- Signature date: 14 May 1835
- Subject: Church and state
- Number: 6 of 9 of the pontificate
- Text: In English;

= Commissum divinitus =

1835 papal encyclical by Gregory XVI

Commissum divinitus was an encyclical letter issued by Pope Gregory XVI on 14 May 1835, addressed to the Swiss clergy.

==Purpose==
Gregory issued the encyclical in response to the Articles of Baden of 1834, calling them "false, rash, erroneous, prejudicial to the Holy See, destructive to the government of the Church and its divine constitution, and subjecting ecclesiastical ministry [of the] Church to secular domination". In particular, the encyclical criticizes the Swiss government for legalizing marriage between Catholics and non-Catholics, rejecting the suggestion that the secular government held the authority to regulate marriage.

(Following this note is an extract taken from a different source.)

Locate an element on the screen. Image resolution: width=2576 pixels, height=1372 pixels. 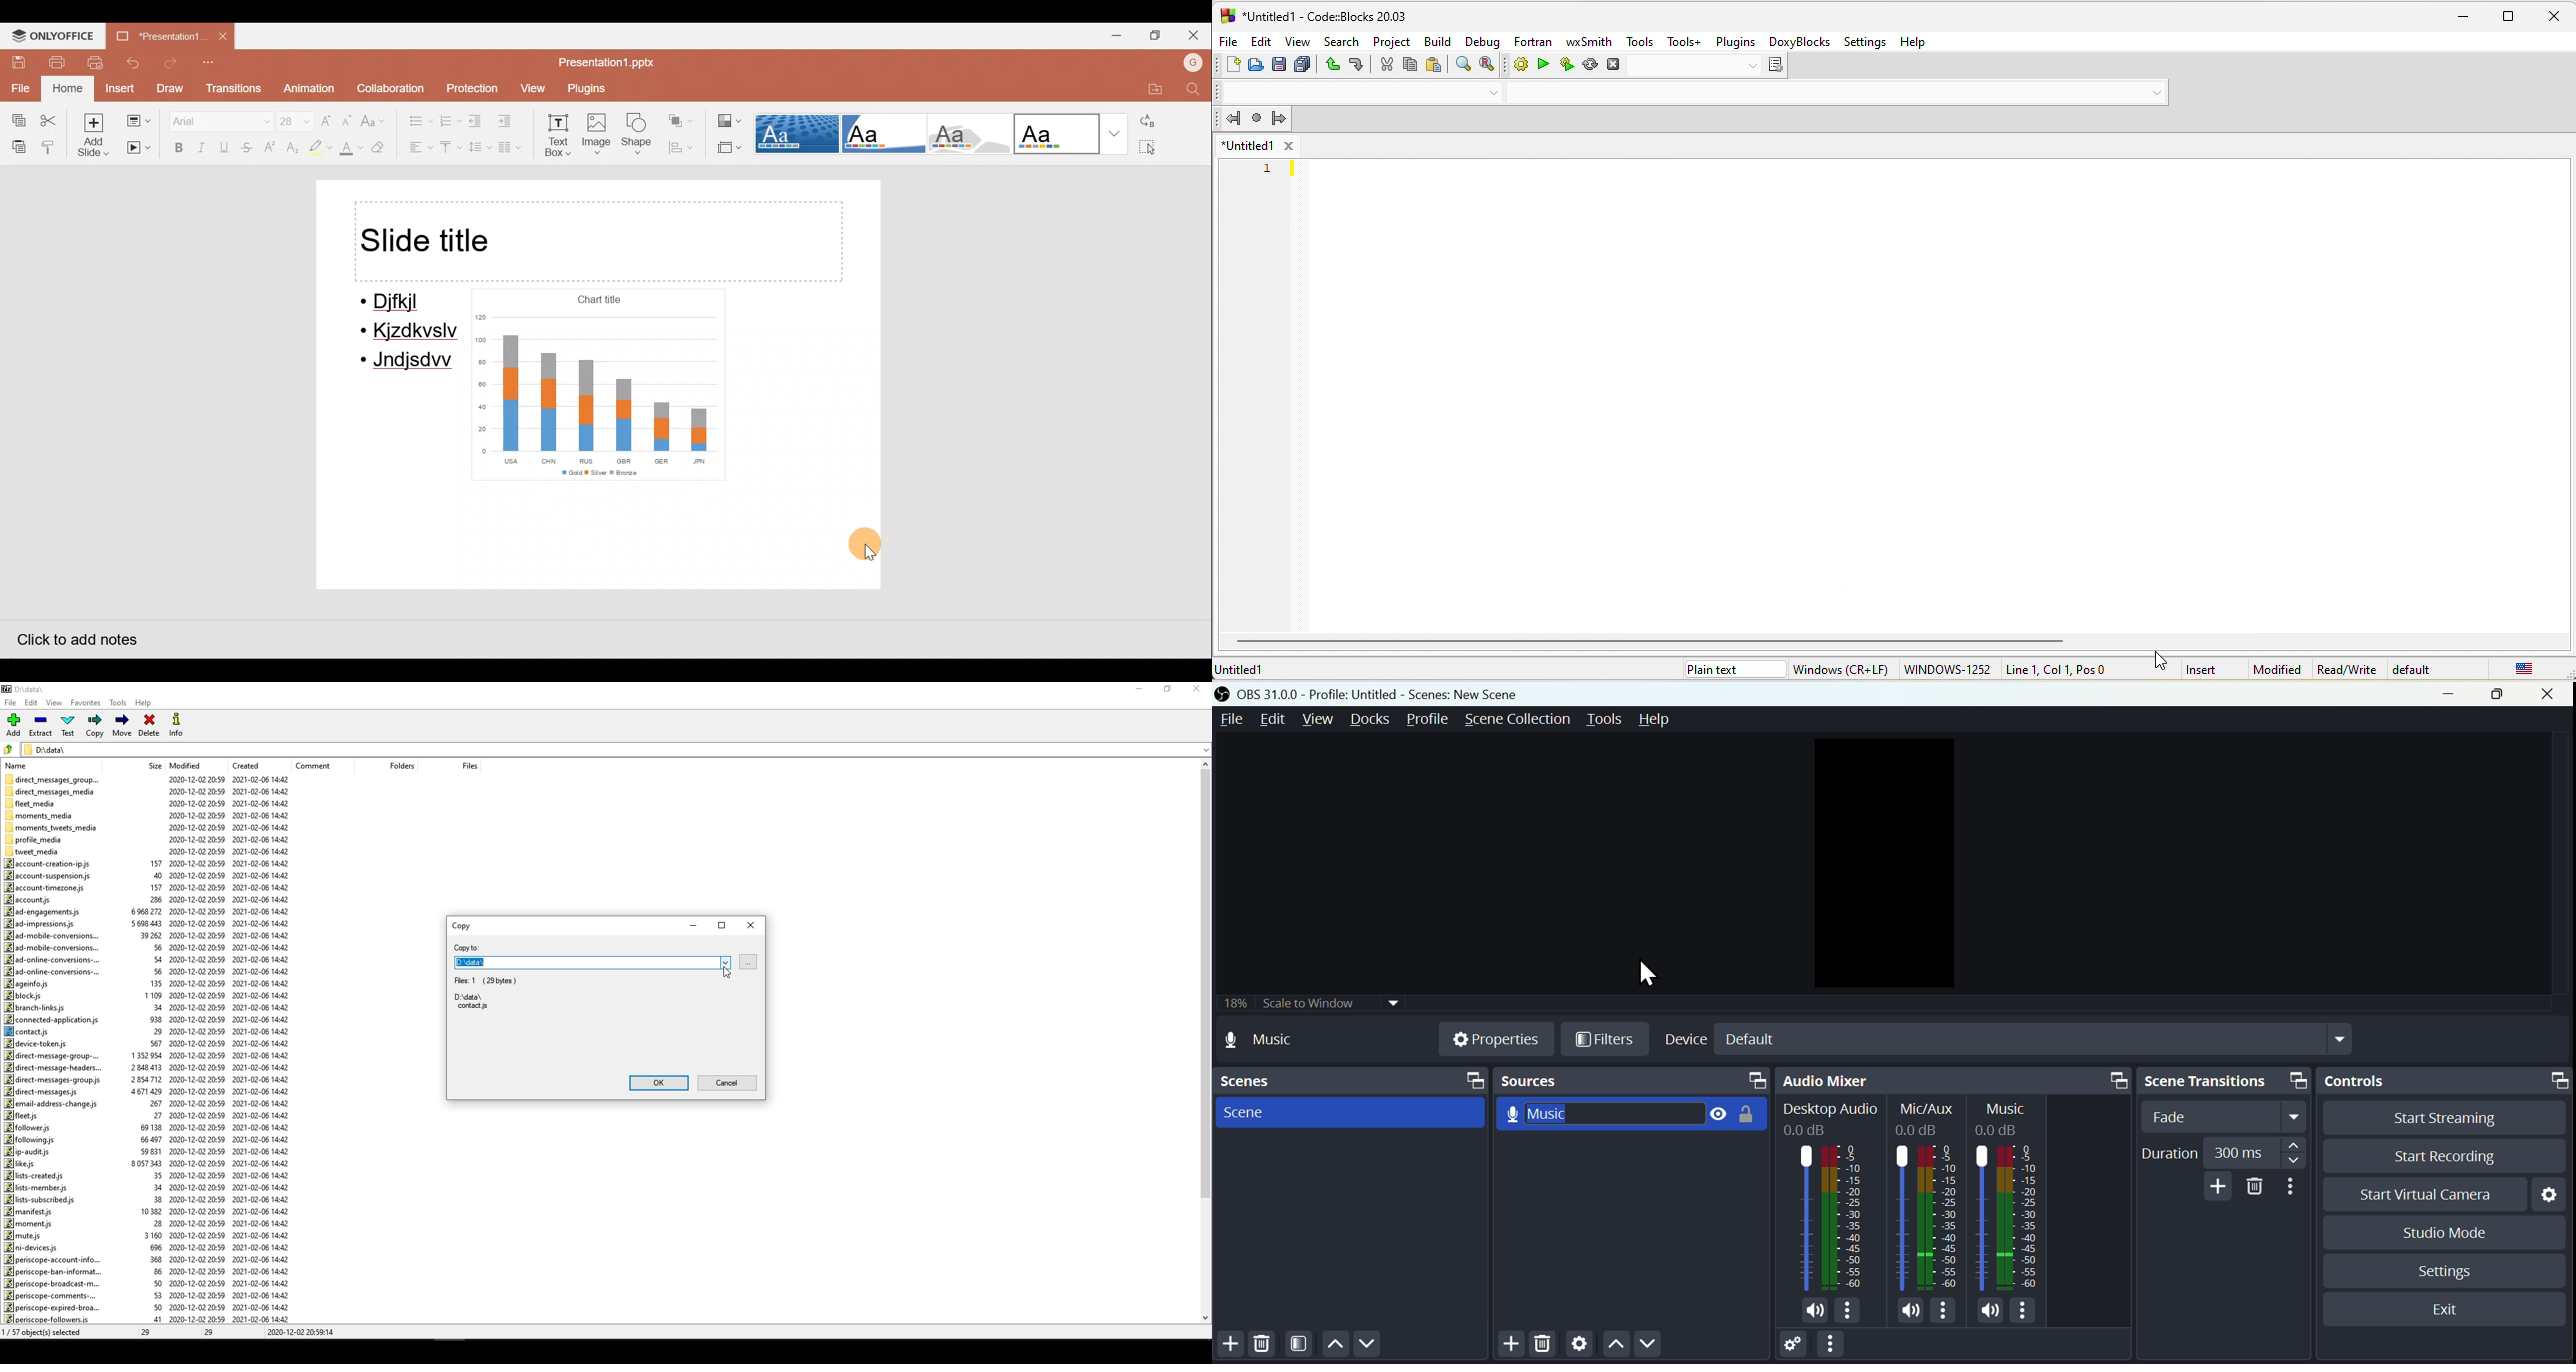
account-creation-ip.js is located at coordinates (52, 863).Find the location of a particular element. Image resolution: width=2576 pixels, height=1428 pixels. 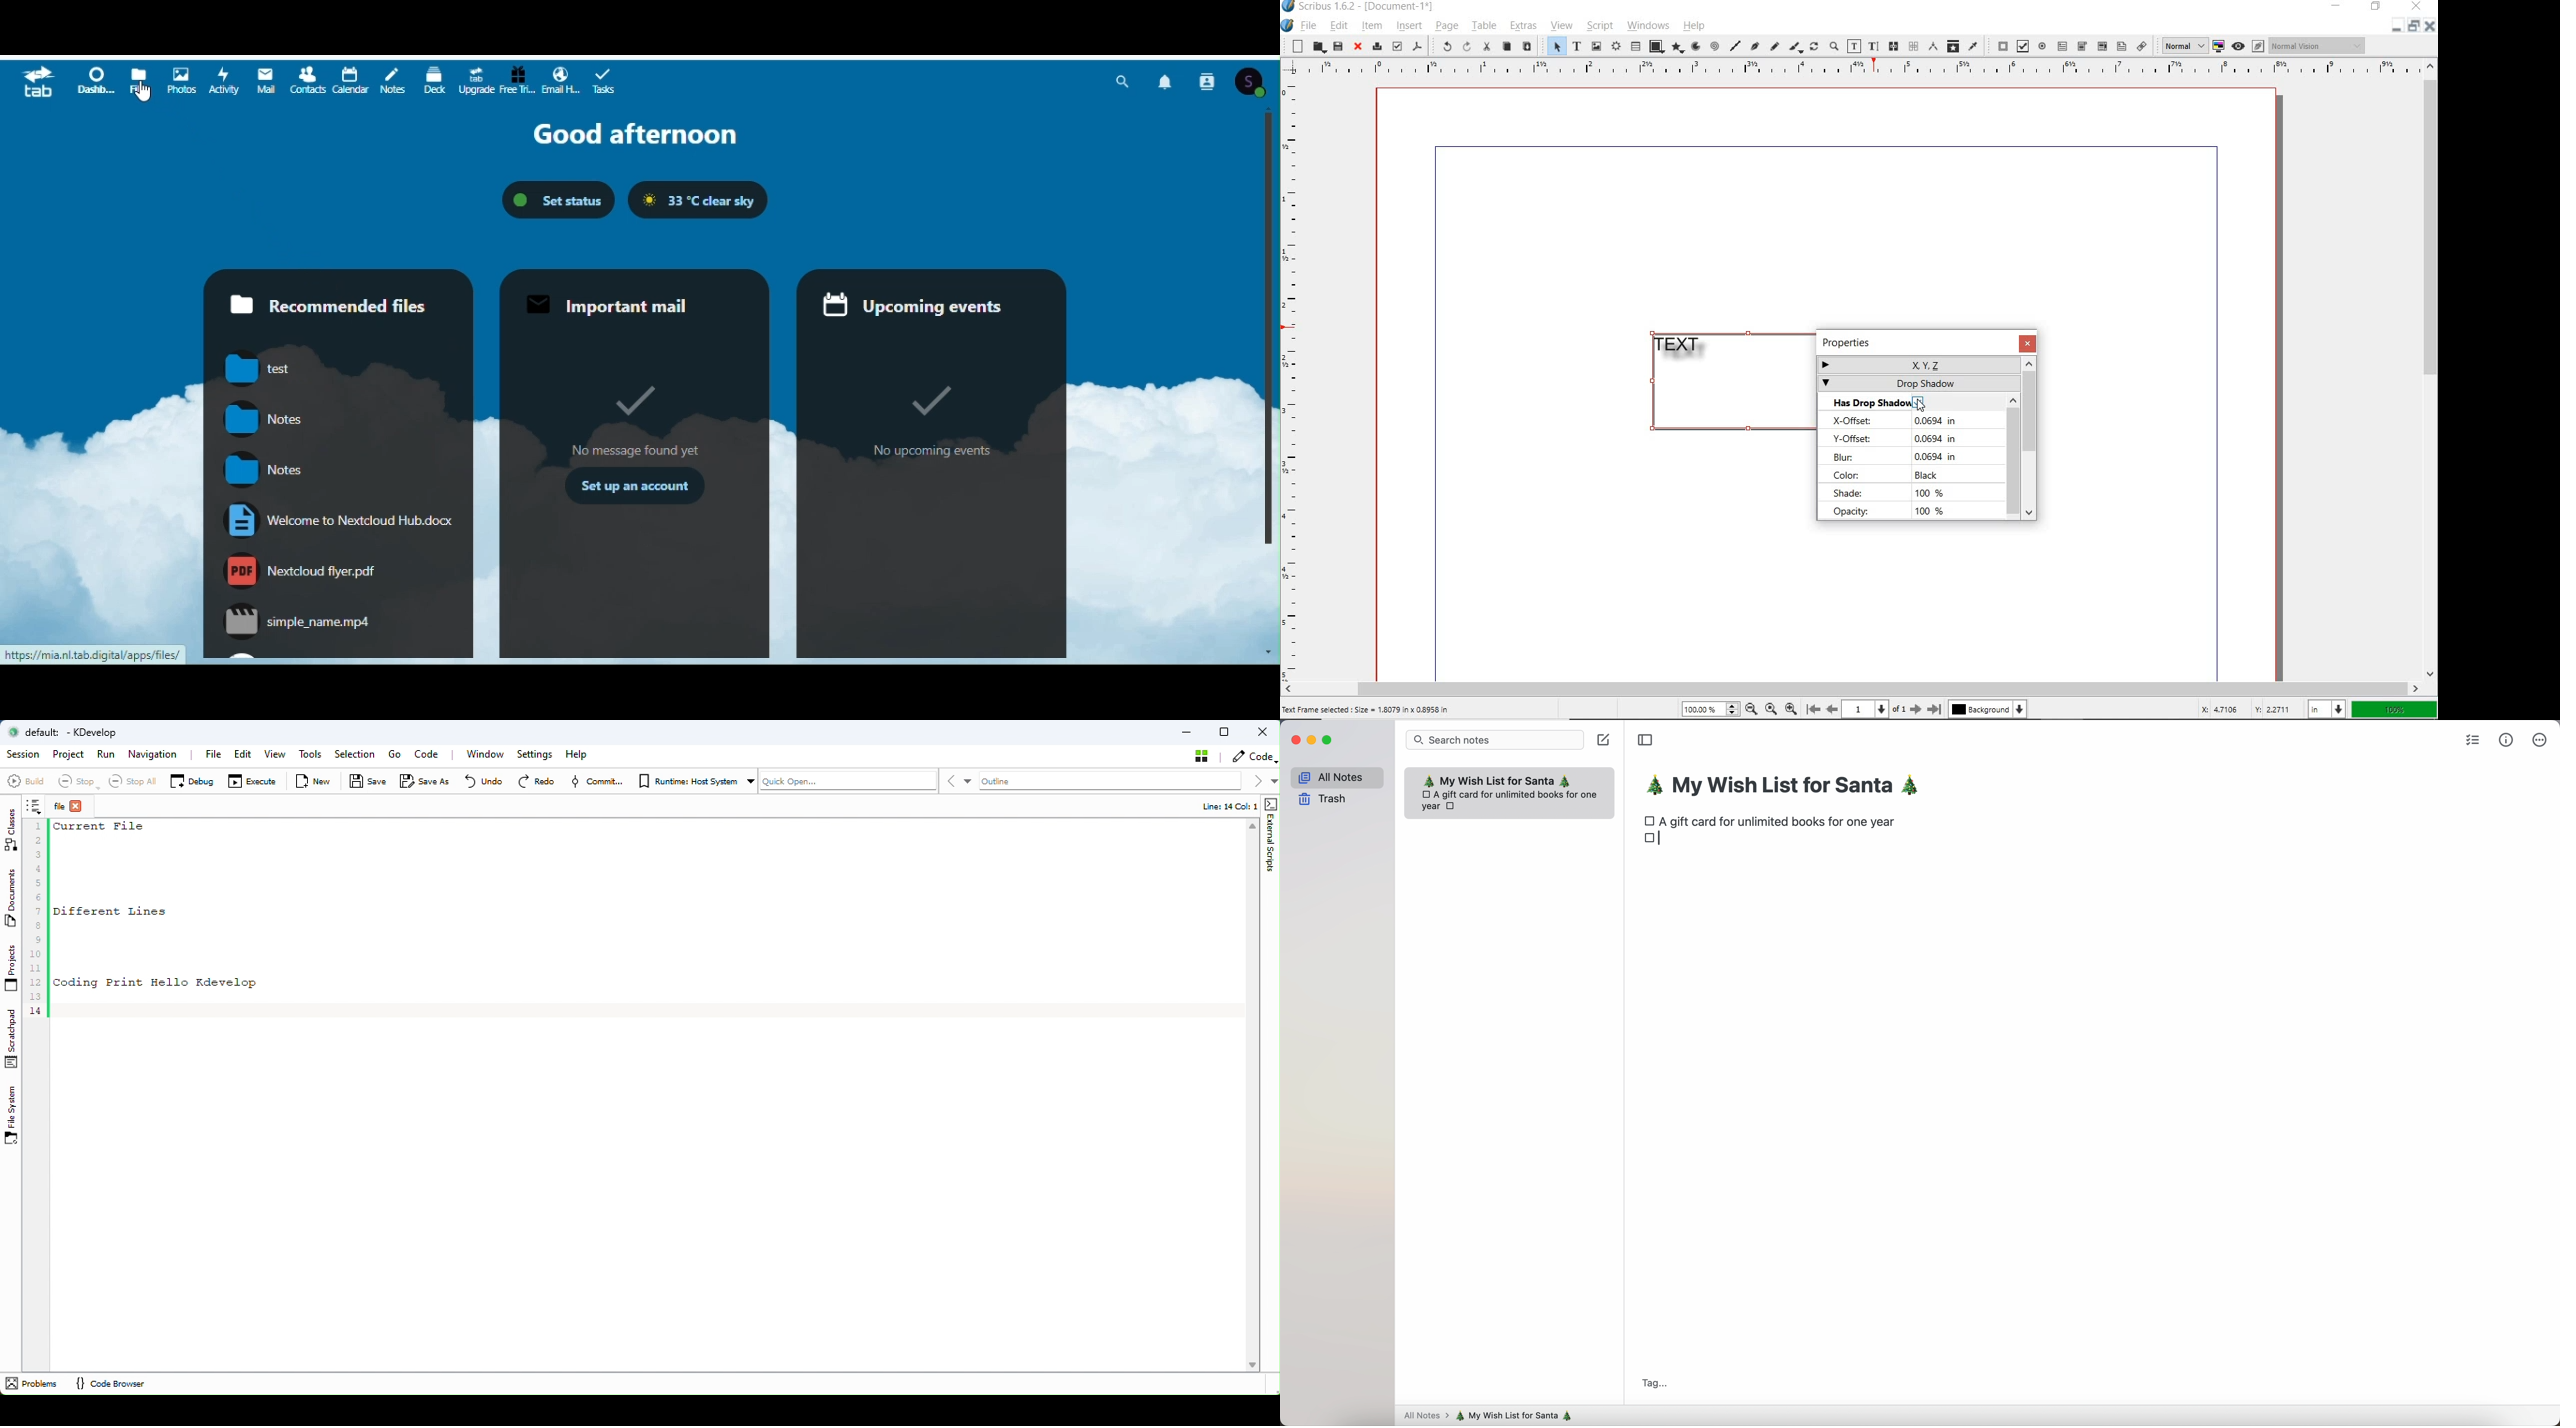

Gregory refers to two historical texts in the letter where distinctions between ecclesiastical and civic authority had been maintained and the primacy of the former enforced:
- Bishop Ossius of Cordoba's letter to Emperor Constantius II regarding imperial interference in church matters (353)
- Pope Gelasius I's letter to Emperor Anastasius, Famuli vestrae pietatis, on the allocation of power within the spiritual and temporal realms (494).

The encyclical maintained Gregory's opposition to political liberalism. Gregory rejects the authority of secular governments to regulate the Catholic church, and opposes the idea of national churches. This position, as laid out in Commissum divinitus, led seven Catholic cantons of Switzerland to form the Sonderbund.